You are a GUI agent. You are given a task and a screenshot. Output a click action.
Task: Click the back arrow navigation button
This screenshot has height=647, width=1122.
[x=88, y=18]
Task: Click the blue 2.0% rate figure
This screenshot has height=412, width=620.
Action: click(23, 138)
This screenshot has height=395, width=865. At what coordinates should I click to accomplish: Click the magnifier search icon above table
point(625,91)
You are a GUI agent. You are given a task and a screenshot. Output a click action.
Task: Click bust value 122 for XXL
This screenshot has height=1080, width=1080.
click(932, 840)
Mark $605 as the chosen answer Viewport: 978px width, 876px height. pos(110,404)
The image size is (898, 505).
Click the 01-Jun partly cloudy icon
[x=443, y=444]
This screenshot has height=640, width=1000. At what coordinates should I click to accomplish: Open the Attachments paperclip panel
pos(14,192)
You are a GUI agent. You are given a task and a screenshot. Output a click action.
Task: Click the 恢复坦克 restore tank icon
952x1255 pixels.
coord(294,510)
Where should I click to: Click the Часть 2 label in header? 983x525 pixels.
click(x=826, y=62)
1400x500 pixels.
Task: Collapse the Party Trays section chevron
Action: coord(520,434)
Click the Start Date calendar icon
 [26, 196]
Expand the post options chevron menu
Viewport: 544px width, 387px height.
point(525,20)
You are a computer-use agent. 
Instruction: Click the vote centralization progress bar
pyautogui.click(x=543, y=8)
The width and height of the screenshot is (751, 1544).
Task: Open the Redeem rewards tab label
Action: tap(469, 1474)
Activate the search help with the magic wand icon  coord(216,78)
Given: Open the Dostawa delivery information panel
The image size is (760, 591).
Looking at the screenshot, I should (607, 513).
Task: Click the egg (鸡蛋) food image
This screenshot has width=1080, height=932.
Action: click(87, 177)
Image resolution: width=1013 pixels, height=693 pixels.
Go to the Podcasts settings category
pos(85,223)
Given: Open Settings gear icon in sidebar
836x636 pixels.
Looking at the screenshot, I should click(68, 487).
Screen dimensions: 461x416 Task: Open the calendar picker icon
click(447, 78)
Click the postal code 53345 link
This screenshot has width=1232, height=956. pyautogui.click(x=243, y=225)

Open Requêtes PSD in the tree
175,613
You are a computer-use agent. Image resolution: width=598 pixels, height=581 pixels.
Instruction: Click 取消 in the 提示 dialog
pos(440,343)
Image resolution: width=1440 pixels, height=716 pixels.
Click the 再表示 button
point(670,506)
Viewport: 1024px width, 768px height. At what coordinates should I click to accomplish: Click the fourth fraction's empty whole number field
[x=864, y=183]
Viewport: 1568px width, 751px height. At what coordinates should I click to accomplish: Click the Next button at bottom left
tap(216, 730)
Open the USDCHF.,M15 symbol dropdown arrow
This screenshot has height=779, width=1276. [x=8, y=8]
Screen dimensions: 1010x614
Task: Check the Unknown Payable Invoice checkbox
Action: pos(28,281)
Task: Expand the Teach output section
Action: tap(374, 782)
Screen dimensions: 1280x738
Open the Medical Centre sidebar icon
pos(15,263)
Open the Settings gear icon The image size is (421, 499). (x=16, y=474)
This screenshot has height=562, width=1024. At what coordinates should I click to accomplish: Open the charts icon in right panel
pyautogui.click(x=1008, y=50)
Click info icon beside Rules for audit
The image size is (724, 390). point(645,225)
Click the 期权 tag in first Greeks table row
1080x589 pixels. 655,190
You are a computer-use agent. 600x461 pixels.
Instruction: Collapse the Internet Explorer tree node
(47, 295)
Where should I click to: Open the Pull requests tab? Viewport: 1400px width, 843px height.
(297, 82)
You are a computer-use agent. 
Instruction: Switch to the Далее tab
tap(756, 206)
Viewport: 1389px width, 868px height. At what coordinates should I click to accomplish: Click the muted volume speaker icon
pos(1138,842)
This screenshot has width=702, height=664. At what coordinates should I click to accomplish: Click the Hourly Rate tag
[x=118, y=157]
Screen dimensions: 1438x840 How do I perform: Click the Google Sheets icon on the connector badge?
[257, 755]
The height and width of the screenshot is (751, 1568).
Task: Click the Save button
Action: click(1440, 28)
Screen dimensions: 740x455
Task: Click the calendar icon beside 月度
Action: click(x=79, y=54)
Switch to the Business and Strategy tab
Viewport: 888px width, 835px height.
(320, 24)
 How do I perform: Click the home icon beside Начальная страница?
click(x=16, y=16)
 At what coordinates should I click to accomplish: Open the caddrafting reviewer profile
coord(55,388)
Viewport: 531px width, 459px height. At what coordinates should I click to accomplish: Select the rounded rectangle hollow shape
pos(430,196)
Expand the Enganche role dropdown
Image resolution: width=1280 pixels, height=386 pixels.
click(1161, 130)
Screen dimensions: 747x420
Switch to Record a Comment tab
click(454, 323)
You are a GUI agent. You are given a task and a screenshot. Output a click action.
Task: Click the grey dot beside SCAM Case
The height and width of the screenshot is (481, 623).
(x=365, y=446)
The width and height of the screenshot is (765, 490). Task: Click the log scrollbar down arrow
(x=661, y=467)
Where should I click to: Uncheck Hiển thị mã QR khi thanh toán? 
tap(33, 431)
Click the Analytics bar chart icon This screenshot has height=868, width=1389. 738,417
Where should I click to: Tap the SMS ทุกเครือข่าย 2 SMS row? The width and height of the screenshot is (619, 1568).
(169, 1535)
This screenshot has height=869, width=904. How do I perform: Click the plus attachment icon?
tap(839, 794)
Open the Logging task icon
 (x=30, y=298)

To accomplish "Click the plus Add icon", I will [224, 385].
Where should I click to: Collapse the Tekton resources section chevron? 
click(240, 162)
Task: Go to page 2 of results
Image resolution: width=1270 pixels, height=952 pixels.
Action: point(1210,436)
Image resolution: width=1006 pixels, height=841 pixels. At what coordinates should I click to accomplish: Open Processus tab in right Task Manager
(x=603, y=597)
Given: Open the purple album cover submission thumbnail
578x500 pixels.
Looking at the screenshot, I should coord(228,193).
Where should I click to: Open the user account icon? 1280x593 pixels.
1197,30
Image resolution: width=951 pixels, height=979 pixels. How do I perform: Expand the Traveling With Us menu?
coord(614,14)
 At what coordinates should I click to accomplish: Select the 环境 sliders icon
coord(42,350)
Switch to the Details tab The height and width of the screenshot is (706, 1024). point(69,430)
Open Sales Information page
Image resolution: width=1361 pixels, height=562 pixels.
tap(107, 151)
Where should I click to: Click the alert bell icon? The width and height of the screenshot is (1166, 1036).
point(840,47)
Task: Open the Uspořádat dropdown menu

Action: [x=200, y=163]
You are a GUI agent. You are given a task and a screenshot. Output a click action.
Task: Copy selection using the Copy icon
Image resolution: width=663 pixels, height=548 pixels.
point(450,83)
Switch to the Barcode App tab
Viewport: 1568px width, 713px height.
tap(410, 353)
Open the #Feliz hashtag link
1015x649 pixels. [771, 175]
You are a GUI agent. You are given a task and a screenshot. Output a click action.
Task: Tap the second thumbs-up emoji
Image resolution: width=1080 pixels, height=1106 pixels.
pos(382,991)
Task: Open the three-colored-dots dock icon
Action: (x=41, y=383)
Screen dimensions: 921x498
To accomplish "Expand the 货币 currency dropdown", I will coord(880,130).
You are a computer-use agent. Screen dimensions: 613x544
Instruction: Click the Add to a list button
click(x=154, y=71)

○ ○ ○ ○

Please return the records above exactly as they are written.

You are a GUI agent. You are given a task and a screenshot. Output a click action.
Task: Click the back arrow navigation button
This screenshot has height=647, width=1122.
[x=88, y=18]
Task: Click the blue 2.0% rate figure
This screenshot has height=412, width=620.
Action: click(23, 138)
This screenshot has height=395, width=865. At what coordinates should I click to accomplish: Click the magnifier search icon above table
point(625,91)
You are a GUI agent. You are given a task and a screenshot. Output a click action.
Task: Click bust value 122 for XXL
This screenshot has height=1080, width=1080.
click(932, 840)
Mark $605 as the chosen answer Viewport: 978px width, 876px height. pos(110,404)
The image size is (898, 505).
Click the 01-Jun partly cloudy icon
[x=443, y=444]
This screenshot has height=640, width=1000. At what coordinates should I click to accomplish: Open the Attachments paperclip panel
pos(14,192)
You are a GUI agent. You are given a task and a screenshot. Output a click action.
Task: Click the 恢复坦克 restore tank icon
952x1255 pixels.
coord(294,510)
Where should I click to: Click the Часть 2 label in header? 983x525 pixels.
click(x=826, y=62)
1400x500 pixels.
Task: Collapse the Party Trays section chevron
Action: coord(520,434)
Click the Start Date calendar icon
 [26, 196]
Expand the post options chevron menu
Viewport: 544px width, 387px height.
point(525,20)
You are a computer-use agent. 
Instruction: Click the vote centralization progress bar
pyautogui.click(x=543, y=8)
The width and height of the screenshot is (751, 1544).
Task: Open the Redeem rewards tab label
Action: tap(469, 1474)
Activate the search help with the magic wand icon  coord(216,78)
Given: Open the Dostawa delivery information panel
The image size is (760, 591).
Looking at the screenshot, I should (607, 513).
Task: Click the egg (鸡蛋) food image
This screenshot has width=1080, height=932.
Action: click(87, 177)
Image resolution: width=1013 pixels, height=693 pixels.
Go to the Podcasts settings category
pos(85,223)
Given: Open Settings gear icon in sidebar
836x636 pixels.
Looking at the screenshot, I should click(68, 487).
Screen dimensions: 461x416 Task: Open the calendar picker icon
click(447, 78)
Click the postal code 53345 link
This screenshot has width=1232, height=956. pyautogui.click(x=243, y=225)

Open Requêtes PSD in the tree
175,613
You are a computer-use agent. Image resolution: width=598 pixels, height=581 pixels.
Instruction: Click 取消 in the 提示 dialog
pos(440,343)
Image resolution: width=1440 pixels, height=716 pixels.
Click the 再表示 button
point(670,506)
Viewport: 1024px width, 768px height. At what coordinates should I click to accomplish: Click the fourth fraction's empty whole number field
[x=864, y=183]
Viewport: 1568px width, 751px height. At what coordinates should I click to accomplish: Click the Next button at bottom left
tap(216, 730)
Open the USDCHF.,M15 symbol dropdown arrow
This screenshot has height=779, width=1276. [x=8, y=8]
Screen dimensions: 1010x614
Task: Check the Unknown Payable Invoice checkbox
Action: pos(28,281)
Task: Expand the Teach output section
Action: tap(374, 782)
Screen dimensions: 1280x738
Open the Medical Centre sidebar icon
pos(15,263)
Open the Settings gear icon The image size is (421, 499). (x=16, y=474)
This screenshot has height=562, width=1024. At what coordinates should I click to accomplish: Open the charts icon in right panel
pyautogui.click(x=1008, y=50)
Click info icon beside Rules for audit
The image size is (724, 390). point(645,225)
Click the 期权 tag in first Greeks table row
1080x589 pixels. 655,190
You are a computer-use agent. 600x461 pixels.
Instruction: Collapse the Internet Explorer tree node
(47, 295)
Where should I click to: Open the Pull requests tab? Viewport: 1400px width, 843px height.
(297, 82)
You are a computer-use agent. 
Instruction: Switch to the Далее tab
tap(756, 206)
Viewport: 1389px width, 868px height. At what coordinates should I click to accomplish: Click the muted volume speaker icon
pos(1138,842)
This screenshot has width=702, height=664. At what coordinates should I click to accomplish: Click the Hourly Rate tag
[x=118, y=157]
Screen dimensions: 1438x840 How do I perform: Click the Google Sheets icon on the connector badge?
[257, 755]
The height and width of the screenshot is (751, 1568).
Task: Click the Save button
Action: click(1440, 28)
Screen dimensions: 740x455
Task: Click the calendar icon beside 月度
Action: click(x=79, y=54)
Switch to the Business and Strategy tab
Viewport: 888px width, 835px height.
(320, 24)
 How do I perform: Click the home icon beside Начальная страница?
click(x=16, y=16)
 At what coordinates should I click to accomplish: Open the caddrafting reviewer profile
coord(55,388)
Viewport: 531px width, 459px height. At what coordinates should I click to accomplish: Select the rounded rectangle hollow shape
pos(430,196)
Expand the Enganche role dropdown
Image resolution: width=1280 pixels, height=386 pixels.
click(1161, 130)
Screen dimensions: 747x420
Switch to Record a Comment tab
click(454, 323)
You are a GUI agent. You are given a task and a screenshot. Output a click action.
Task: Click the grey dot beside SCAM Case
The height and width of the screenshot is (481, 623).
(x=365, y=446)
The width and height of the screenshot is (765, 490). Task: Click the log scrollbar down arrow
(x=661, y=467)
Where should I click to: Uncheck Hiển thị mã QR khi thanh toán? 
tap(33, 431)
Click the Analytics bar chart icon This screenshot has height=868, width=1389. 738,417
Where should I click to: Tap the SMS ทุกเครือข่าย 2 SMS row? The width and height of the screenshot is (619, 1568).
(169, 1535)
This screenshot has height=869, width=904. How do I perform: Click the plus attachment icon?
tap(839, 794)
Open the Logging task icon
 (x=30, y=298)

To accomplish "Click the plus Add icon", I will [224, 385].
Where should I click to: Collapse the Tekton resources section chevron? 
click(240, 162)
Task: Go to page 2 of results
Image resolution: width=1270 pixels, height=952 pixels.
Action: point(1210,436)
Image resolution: width=1006 pixels, height=841 pixels. At what coordinates should I click to accomplish: Open Processus tab in right Task Manager
(x=603, y=597)
Given: Open the purple album cover submission thumbnail
578x500 pixels.
Looking at the screenshot, I should coord(228,193).
Where should I click to: Open the user account icon? 1280x593 pixels.
1197,30
Image resolution: width=951 pixels, height=979 pixels. How do I perform: Expand the Traveling With Us menu?
coord(614,14)
 At what coordinates should I click to accomplish: Select the 环境 sliders icon
coord(42,350)
Switch to the Details tab The height and width of the screenshot is (706, 1024). point(69,430)
Open Sales Information page
Image resolution: width=1361 pixels, height=562 pixels.
tap(107, 151)
Where should I click to: Click the alert bell icon? The width and height of the screenshot is (1166, 1036).
point(840,47)
Task: Open the Uspořádat dropdown menu

Action: [x=200, y=163]
You are a GUI agent. You are given a task and a screenshot. Output a click action.
Task: Copy selection using the Copy icon
Image resolution: width=663 pixels, height=548 pixels.
point(450,83)
Switch to the Barcode App tab
Viewport: 1568px width, 713px height.
tap(410, 353)
Open the #Feliz hashtag link
1015x649 pixels. [771, 175]
You are a GUI agent. You are given a task and a screenshot. Output a click action.
Task: Tap the second thumbs-up emoji
Image resolution: width=1080 pixels, height=1106 pixels.
pos(382,991)
Task: Open the three-colored-dots dock icon
Action: (x=41, y=383)
Screen dimensions: 921x498
To accomplish "Expand the 货币 currency dropdown", I will coord(880,130).
You are a computer-use agent. Screen dimensions: 613x544
Instruction: Click the Add to a list button
click(x=154, y=71)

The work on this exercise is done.